The prerequisites to the successful maintenance of an action for damages for the wrongful deprivation of land or of any estate or interest therein were pointed out in the case of Estrellado and Alcantara vs. Martinez ([1925], 48 Phil., 256). It was there announced that in cases of this character it must be established, first, that the person is in reality wrongfully deprived of his land by the registration in the name of another of the land by actual or constructive fraud; second, that there was no negligence on his part; third, that he is barred or in any way precluded from bringing an action for the recovery of the land or interest therein; and, fourth, that the action for compensation has not prescribed.

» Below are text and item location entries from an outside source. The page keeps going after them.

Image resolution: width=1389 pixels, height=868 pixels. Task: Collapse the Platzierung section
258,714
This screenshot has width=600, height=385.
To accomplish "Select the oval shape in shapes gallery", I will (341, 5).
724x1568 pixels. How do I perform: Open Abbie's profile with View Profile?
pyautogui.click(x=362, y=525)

In amplification of these rules, there should be taken into view section 107 of the Land Registration Law providing "All actions for compensation under this Act by reason of any loss or damage or deprivation of land or any estate or interest therein shall be begun within the period of six years from the time when the right to being or take such action or proceeding first accrued, and not afterwards; . . . " Now placing the admitted facts before this provision of law, we have the following: Decision rendered in the regular registration proceedings on May 27, 1920; decree issued on August 25, 1920; certificate of title issued on August 30, 1920; writ of possession granted on June 15, 1923; decision in the cadastre rendered on March 30, 1925; and the complaint in this case filed on September 24, 1926.

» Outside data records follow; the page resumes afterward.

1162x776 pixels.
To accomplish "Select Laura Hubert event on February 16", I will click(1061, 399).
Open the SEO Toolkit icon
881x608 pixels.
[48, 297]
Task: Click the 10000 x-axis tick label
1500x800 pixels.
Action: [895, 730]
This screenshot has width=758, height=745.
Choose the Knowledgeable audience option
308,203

The above outline of the law and the facts suggests two questions. The first is whether the fulfillment of the provisions of section 107 of the Land Registration Law is a condition precedent to the action, or whether the section names a mere prescriptive period, which must be pleaded. The second question relates to the starting point for the computation of the period of time.

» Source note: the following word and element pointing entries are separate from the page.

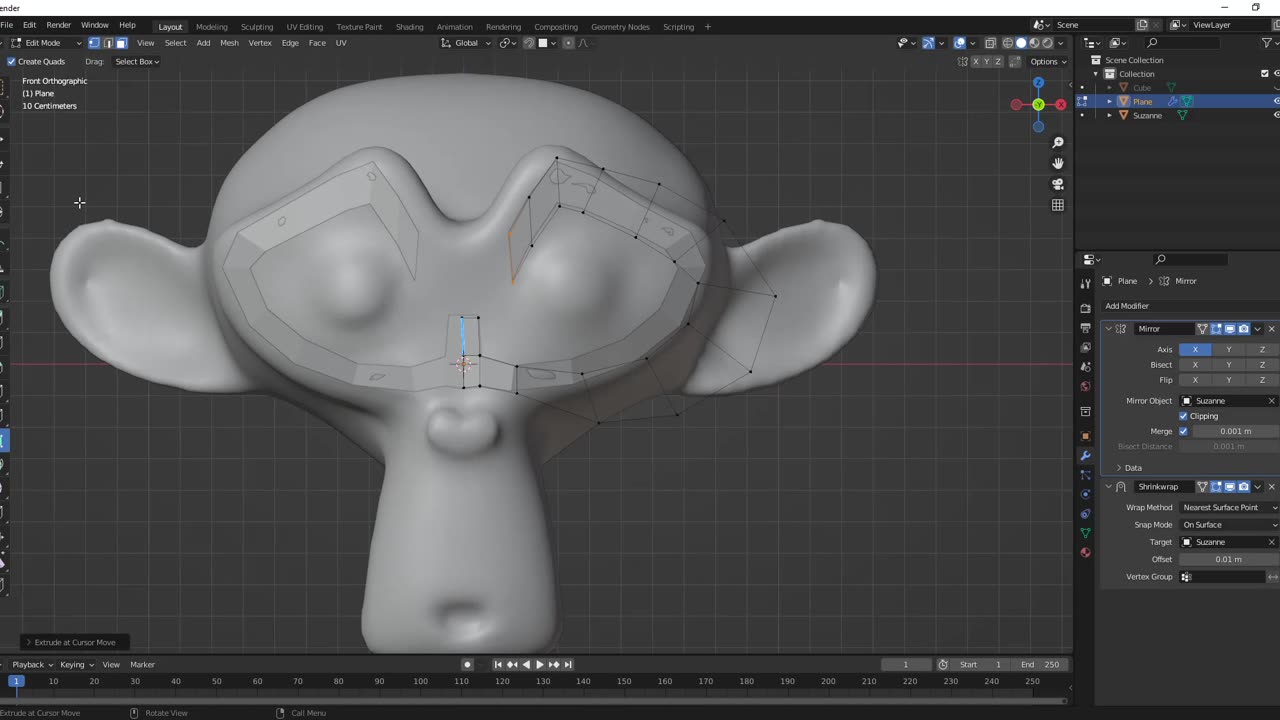Select face select mode icon

[121, 43]
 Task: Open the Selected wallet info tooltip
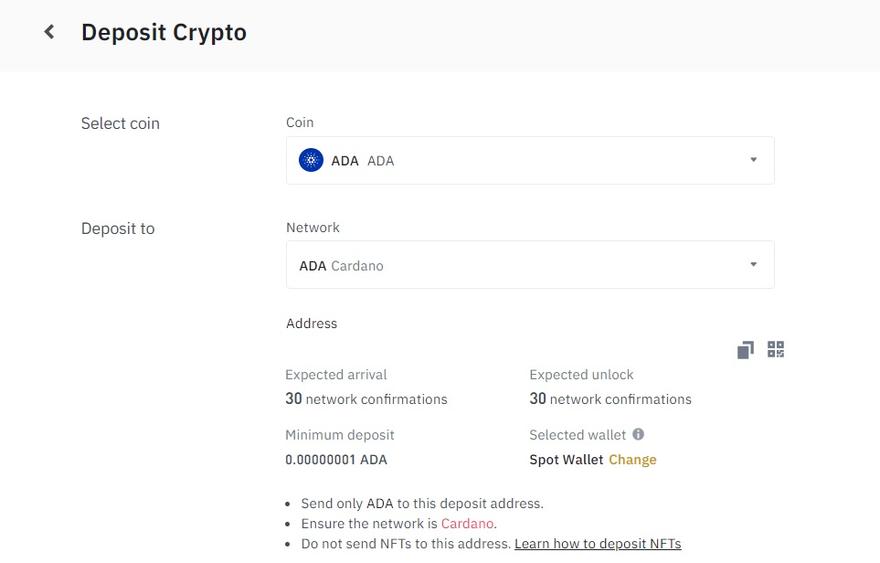(x=638, y=434)
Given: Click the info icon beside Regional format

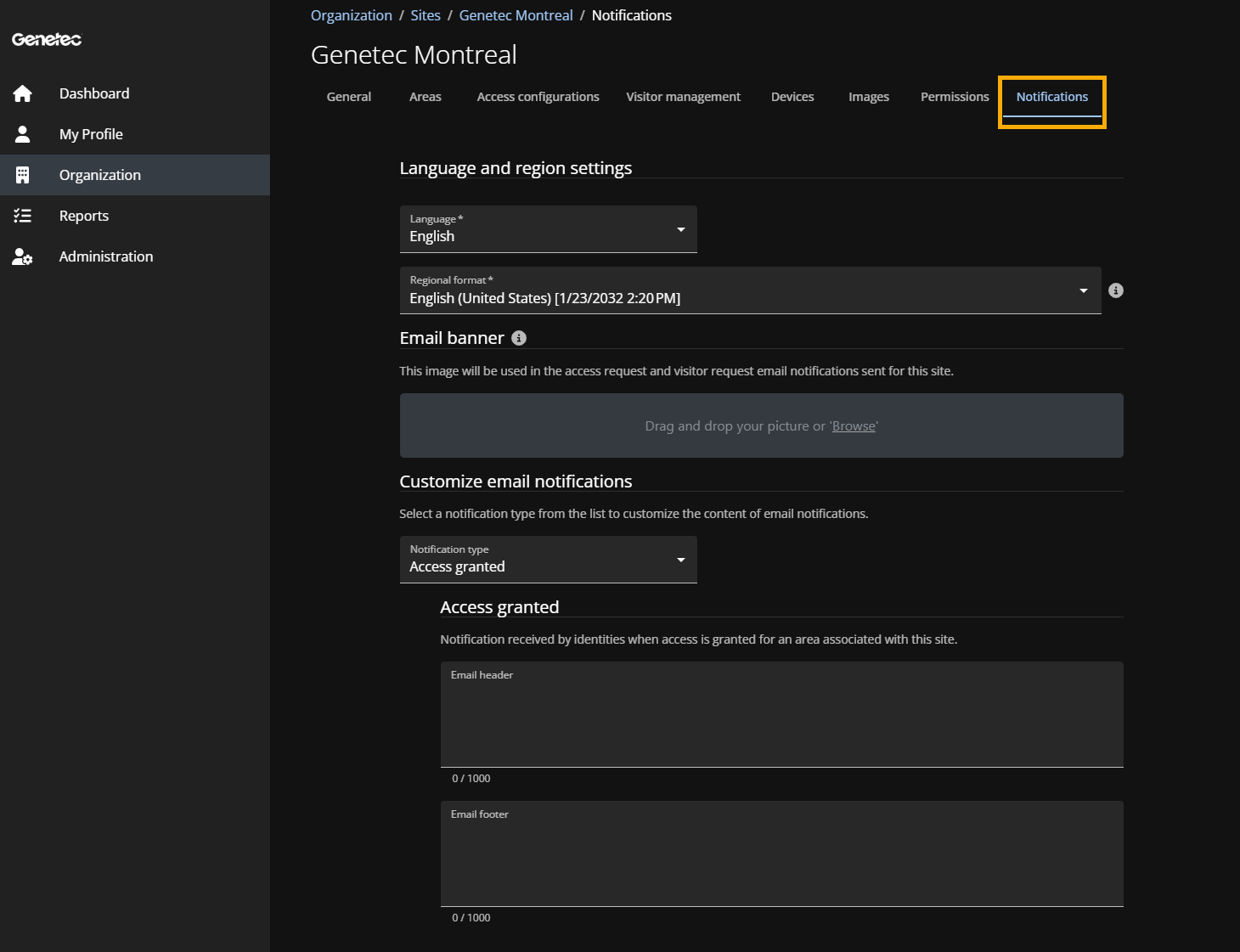Looking at the screenshot, I should (1116, 290).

Concerning the first question, counsel for the appellees brings to our attention the fact that the defense of prescription was not pleaded. He then says that there applies the well-known principle that the defense of prescription is not available unless specially pleaded by answer. There are numerous cases to this effect, but these cases concern the Code of Civil Procedure. That Code, in speaking of prescription, makes use of the phraseology "can only be brought within" (Code of Civil Procedure, secs. 40, 43, 44). In contrast, the Land Registration Law makes use of the phrase "shall be begun within," and then reinforces it by the negative expression "and not afterwards." It would require legislation, judicial or otherwise, to enable the courts to disregard the phrase last quoted. The burden is upon him who attacks a Torrens title to show that he comes within one or more of the cases which exempt him from being bound by its conclusiveness. The law refers to the right and not to the remedy.

As to the second question, it will be recalled that the law deems the period of six years to commence "from the time when the right to bring or take such action or proceeding first accrued." In the only available authority discoverable on this point, we find the New Zealand court holding that the date of the deprivation of the land is the date of the issue of the certificate of title, and the action must be brought within the period of limitation from that time (Rutu Peehi vs. Davy [1890], 9 N. Z. L. R., 134; Niblack, Analysis of the Torrens System, pp. 318, 319). We see no good reason for disregarding this precedent, particularly as the plaintiffs were aware of the pendency of the land registration proceedings and have not proved actual fraud.

The result will be to hold that this action for damages was not begun within the period of six years from the time when the right to bring or take such action or proceeding first accrued. Hence without further discussion of the other questions submitted, the complaint must be dismissed.

For the foregoing reasons, the judgment appealed from will be reversed and the complaint dismissed, without special pronouncement as to the costs.

Johnson, Villamor, Ostrand, Johns, Romualdez and Villa-Real, JJ., concur.